Le LEM - Par Transistoc’h
1562 min - 15 mars 2024
Le sujet est aussi vaste que les continents de particules de plastique qui dérivent dans l'océan mondial : la lutte contre les pollutions marines venues de la terre (80 % des polluants marins viennent des continents) par les réglementations et lois des États. Il fallait donc circonscrire le sujet. Lors de sa thèse à l'UBO (LEMAR / UMR AMURE), de 2019 à 2022, Odeline Billant a donc dû renoncer à explorer les pollutions liées aux pesticides et aux systèmes d'assainissement.
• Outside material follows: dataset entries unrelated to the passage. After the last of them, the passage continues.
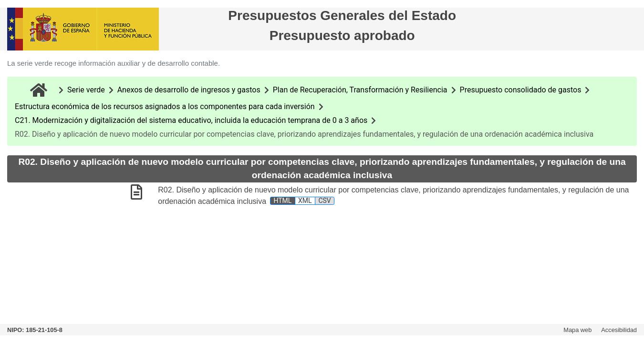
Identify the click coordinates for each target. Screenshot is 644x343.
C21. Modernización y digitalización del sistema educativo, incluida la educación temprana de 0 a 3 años (191, 120)
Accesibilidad (619, 330)
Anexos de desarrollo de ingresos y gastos (189, 90)
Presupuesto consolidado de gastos (520, 90)
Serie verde (86, 90)
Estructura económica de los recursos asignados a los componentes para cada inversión (165, 106)
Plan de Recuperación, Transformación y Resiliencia (360, 90)
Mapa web (577, 330)
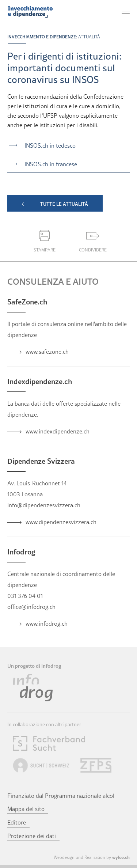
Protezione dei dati (31, 836)
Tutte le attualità (64, 204)
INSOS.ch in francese (51, 164)
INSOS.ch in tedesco (50, 145)
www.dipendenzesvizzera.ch (61, 522)
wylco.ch (121, 857)
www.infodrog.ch (46, 623)
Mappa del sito (26, 809)
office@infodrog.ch (31, 607)
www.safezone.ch (47, 352)
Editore (16, 822)
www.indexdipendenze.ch (57, 431)
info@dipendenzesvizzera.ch (44, 505)
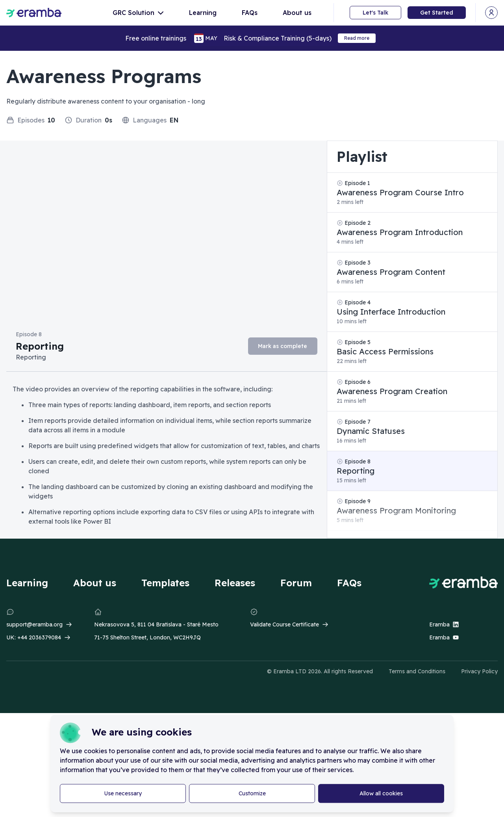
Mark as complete (282, 346)
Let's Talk (375, 13)
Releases (235, 583)
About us (297, 13)
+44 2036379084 (39, 637)
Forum (296, 583)
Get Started (437, 13)
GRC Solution (138, 13)
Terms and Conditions (417, 671)
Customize (252, 793)
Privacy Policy (479, 671)
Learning (203, 13)
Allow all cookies (381, 793)
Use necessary (123, 793)
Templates (165, 583)
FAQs (250, 13)
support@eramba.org (34, 624)
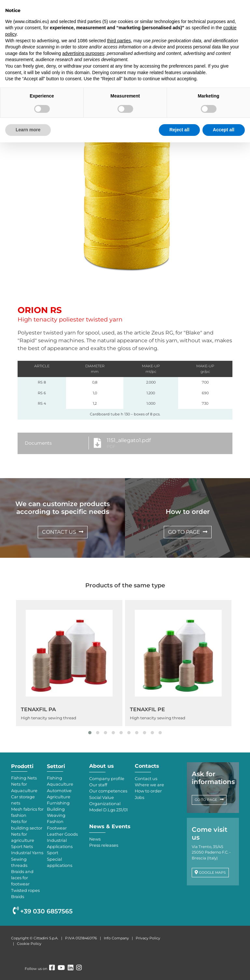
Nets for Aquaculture (24, 787)
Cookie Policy (29, 943)
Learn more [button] (28, 130)
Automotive (59, 791)
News (95, 839)
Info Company (116, 938)
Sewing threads (19, 862)
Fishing (54, 778)
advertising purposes (83, 53)
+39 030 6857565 (42, 911)
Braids (18, 896)
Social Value (101, 797)
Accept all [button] (224, 130)
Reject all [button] (179, 130)
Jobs (139, 797)
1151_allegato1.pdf (128, 440)
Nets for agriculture (22, 837)
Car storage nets (23, 800)
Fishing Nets (24, 778)
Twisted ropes (25, 890)
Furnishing (58, 803)
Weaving (56, 815)
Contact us (146, 778)
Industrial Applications (59, 843)
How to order (148, 791)
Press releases (104, 845)
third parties (119, 41)
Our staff (98, 785)
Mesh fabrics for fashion (27, 812)
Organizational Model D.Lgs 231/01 (109, 807)
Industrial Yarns (27, 853)
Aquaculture (60, 784)
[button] (90, 732)
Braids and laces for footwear (22, 878)
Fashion (55, 821)
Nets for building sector (27, 824)
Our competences (108, 791)
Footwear (57, 828)
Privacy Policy (148, 938)
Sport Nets (22, 846)
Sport (53, 853)
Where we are (149, 785)
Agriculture (58, 797)
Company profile (107, 778)
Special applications (59, 862)
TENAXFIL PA (38, 710)
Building (56, 809)
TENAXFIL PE (147, 710)
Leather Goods (62, 834)
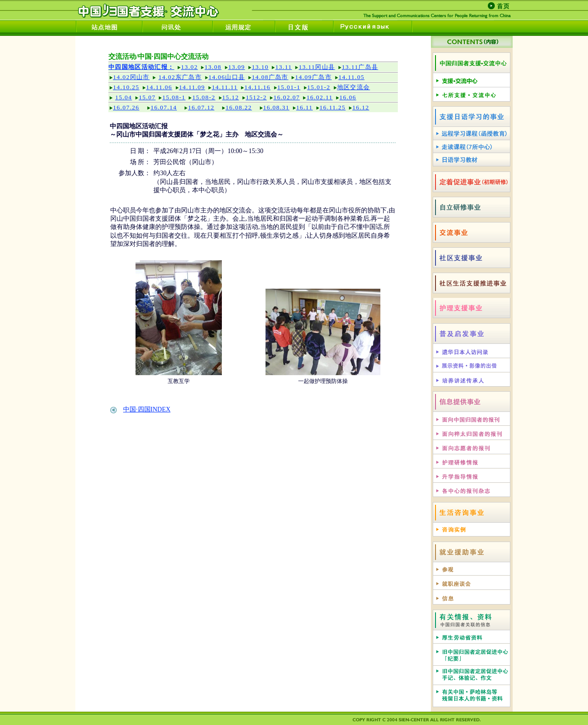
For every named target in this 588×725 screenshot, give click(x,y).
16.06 (348, 97)
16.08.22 (238, 107)
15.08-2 (204, 97)
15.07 (147, 97)
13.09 (237, 67)
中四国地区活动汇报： (141, 67)
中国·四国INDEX (147, 409)
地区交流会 (354, 87)
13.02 (189, 67)
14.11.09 (192, 87)
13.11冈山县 (317, 67)
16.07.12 (201, 107)
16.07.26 (126, 107)
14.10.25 (126, 87)
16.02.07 (286, 97)
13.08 (213, 67)
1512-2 (256, 97)
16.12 (361, 107)
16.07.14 (164, 107)
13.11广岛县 (360, 67)
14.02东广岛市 (180, 77)
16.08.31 (276, 107)
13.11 (283, 67)
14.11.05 (351, 77)
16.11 (305, 107)
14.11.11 (225, 87)
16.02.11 (319, 97)
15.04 (124, 97)
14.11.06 (159, 87)
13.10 (260, 67)
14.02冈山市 (131, 77)
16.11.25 (333, 107)
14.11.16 (257, 87)
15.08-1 (174, 97)
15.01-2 (319, 87)
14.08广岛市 (270, 77)
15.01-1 (289, 87)
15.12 (231, 97)
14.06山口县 (227, 77)
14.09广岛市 (313, 77)
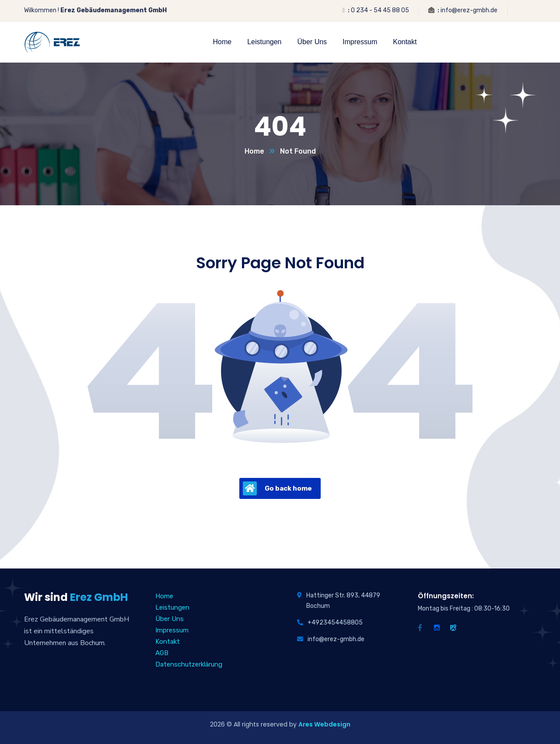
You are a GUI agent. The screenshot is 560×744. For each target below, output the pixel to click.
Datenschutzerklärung (189, 664)
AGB (162, 653)
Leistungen (172, 607)
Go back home (277, 488)
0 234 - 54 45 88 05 (380, 10)
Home (254, 151)
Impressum (172, 630)
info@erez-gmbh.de (469, 10)
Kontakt (168, 642)
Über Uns (169, 619)
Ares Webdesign (324, 724)
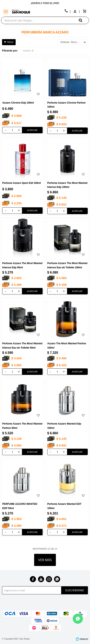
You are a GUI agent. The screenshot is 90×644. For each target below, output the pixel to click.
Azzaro (27, 50)
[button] (84, 20)
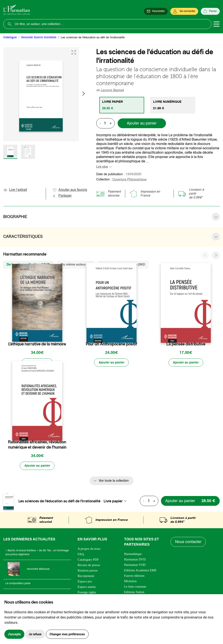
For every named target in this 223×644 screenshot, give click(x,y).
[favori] (60, 336)
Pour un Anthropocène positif (111, 344)
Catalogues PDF (88, 560)
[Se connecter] (184, 11)
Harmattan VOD (135, 565)
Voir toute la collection (114, 481)
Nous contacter (188, 542)
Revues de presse (89, 565)
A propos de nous (89, 549)
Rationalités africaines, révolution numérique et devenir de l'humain (37, 445)
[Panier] (210, 11)
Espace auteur (87, 587)
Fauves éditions (134, 576)
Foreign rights (87, 592)
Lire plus (102, 167)
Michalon (130, 581)
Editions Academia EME (140, 570)
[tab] (122, 105)
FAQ (81, 554)
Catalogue (10, 38)
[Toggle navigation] (216, 24)
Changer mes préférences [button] (67, 634)
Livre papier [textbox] (113, 501)
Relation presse (88, 571)
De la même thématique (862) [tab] (123, 264)
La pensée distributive (186, 344)
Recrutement (86, 576)
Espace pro (85, 582)
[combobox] (116, 501)
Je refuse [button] (35, 634)
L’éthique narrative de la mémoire (37, 344)
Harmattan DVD (135, 560)
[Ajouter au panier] (111, 362)
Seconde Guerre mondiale (39, 38)
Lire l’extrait (15, 190)
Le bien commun (135, 587)
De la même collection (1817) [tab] (28, 264)
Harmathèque (133, 554)
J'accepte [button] (14, 634)
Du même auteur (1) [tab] (76, 264)
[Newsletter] (156, 11)
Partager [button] (62, 196)
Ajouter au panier (142, 123)
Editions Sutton (134, 592)
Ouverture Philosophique (129, 180)
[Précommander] (37, 362)
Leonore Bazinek (112, 90)
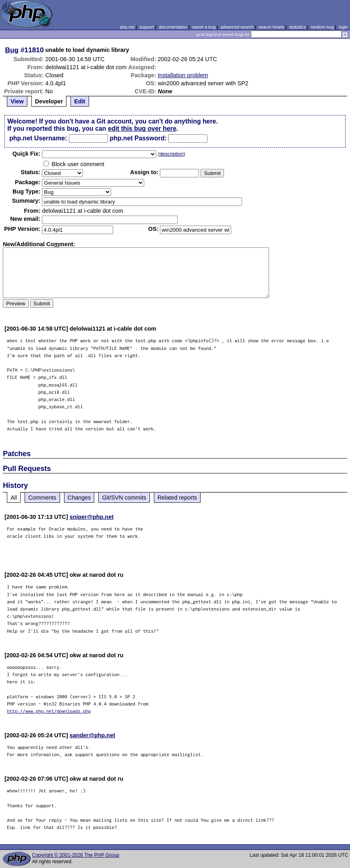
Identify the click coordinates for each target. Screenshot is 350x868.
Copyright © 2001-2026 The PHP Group (75, 855)
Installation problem (183, 75)
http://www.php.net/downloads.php (49, 711)
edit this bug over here (142, 128)
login (343, 27)
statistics (297, 27)
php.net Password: (138, 138)
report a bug (204, 27)
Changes (79, 498)
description (171, 154)
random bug (322, 27)
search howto (271, 27)
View (17, 101)
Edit (79, 101)
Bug (12, 50)
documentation (173, 27)
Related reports (177, 498)
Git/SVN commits (124, 498)
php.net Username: (38, 138)
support (147, 27)
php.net (127, 27)
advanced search (237, 27)
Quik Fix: (27, 154)
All (14, 498)
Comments (42, 498)
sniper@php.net (91, 517)
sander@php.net (92, 735)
Même en se concentrant sur le plastique, la chercheuse en droit public a dû aussi restreindre son champ d'action géographique ; elle a donc travaillé (à distance pour cause de pandémie) sur les législations des zones suivantes : la mer Celtique (Irlande, France, Royaume-Uni), l’Afrique de l’Ouest (Sénégal, Cap Vert), le Brésil (États de Sao Paulo et du Pernambuc ) et les États-Unis d’Amérique ( la Floride, et le Texas). Il y avait donc des pays développés et d'autres moins, et certaines zones où aucune réglementation sur les plastiques à usage unique n'existait au moment de la recherche (dans les 4 États américains en l'occurrence).
Quant à l'objet de droit sur lequel Odeline Billant s'est penché, le sac plastique, il peut sembler partiel. C'est que les emballages en plastiques sont si divers et nombreux (sans parler des objets à usage unique de type couverts ou gobelets) qu'il y avait déjà fort à faire avec les seuls sacs. Ils ont néanmoins deux intérêts : on les trouve partout dans le monde et c'est le premier objet à usage unique à avoir suscité des réglementations, dès le début des années 2000. l'Onu recense des réglementations sur ces sacs dans les deux tiers des pays du monde. Les mesures qui concernent les sacs sont prises au niveau national essentiellement, mais parfois aussi au niveau fédéral (comme aux États-Unis où ce sont les États qui légifèrent... ou pas).
On peut distinguer deux grandes stratégies de réglementation parmi les pays qui s'attaquent au problème des sacs plastiques (France, Écosse, Angleterre et Irlande, Sénégal et Cap-Vert) : la taxation ou !'interdiction. Au Sénégal, on est d'abord passé par la taxation avant de choisir l'interdiction parce que le pays a rapidement constaté qu'il n'avait pas les moyens de contrôler et de mettre en place la taxation.
En ce qui concerne les sacs eux-mêmes, les réglementations sont très diverses aussi, qu'il s'agisse des usages - en Écosse, tous les sacs sont taxés sauf ceux qui servent à transporter des haches, des couteaux, de la glace, des poissons crus, du poulet cru, ou ceux qui sont à bord des ferries ou des bus...- ou qu'il s'agisse des caractéristiques physiques des sacs - recyclables, compostable, biodégradable ou oxo-dégradables. Ces derniers sacs sont présentés comme écologiques alors qu'en fait leur matériau se transforme rapidement en particules microscopiques, invisibles à l'œil nu mais toujours présentes dans l'environnement...
Non seulement il faut s'intéresser aux lois mais aussi à leur application et enfin à leur efficacité.
Même si la règle est stricte, on peut encore la contourner. Pour les couverts en plastique, il suffisait en France que les objets soient lavables 50 fois en machine (sans garantie de leur solidité d'usage) pour qu'ils soient autorisés.
On pourrait croire que les pays les plus pauvres sont moins concernés par le problème mais le cas du Sénégal et du Cap-Vert démontre le contraire. Les sacs plastiques sont très utilisés dans ces deux pays (car ils permettent notamment d'acheter en petites quantités) et la défaillance du traitement des déchets les rend plus visibles en tant que pollution continentale ; ils bouchent des drains, servent de réceptacles aux larves des moustiques vecteurs de maladies. Les populations locales les perçoivent donc davantage comme un problème dont les gouvernements se sont largement emparés (les deux tiers des pays d'Afrique légifèrent sur les sacs plastiques). La loi cap-verdienne est la seule qui prévoit que les amendes récoltées dans ce cadre financent la sensibilisation et la prévention.
Difficile de mesurer le lien de cause à effet entre une réglementation, même nationale, et la quantité de pollution dans les eaux maritimes. D'autres chercheurs travaillent encore sur ce sujet (interdisciplinaire) et on aura peut-être un jour des réponses plus précises.
En attendant, pour réduire les pollutions plastiques marines, les scientifiques qui travaillent sur la question estiment qu'il est primordial de mettre fin aux productions d'objets plastiques à usage unique, hors des usages liés à la santé.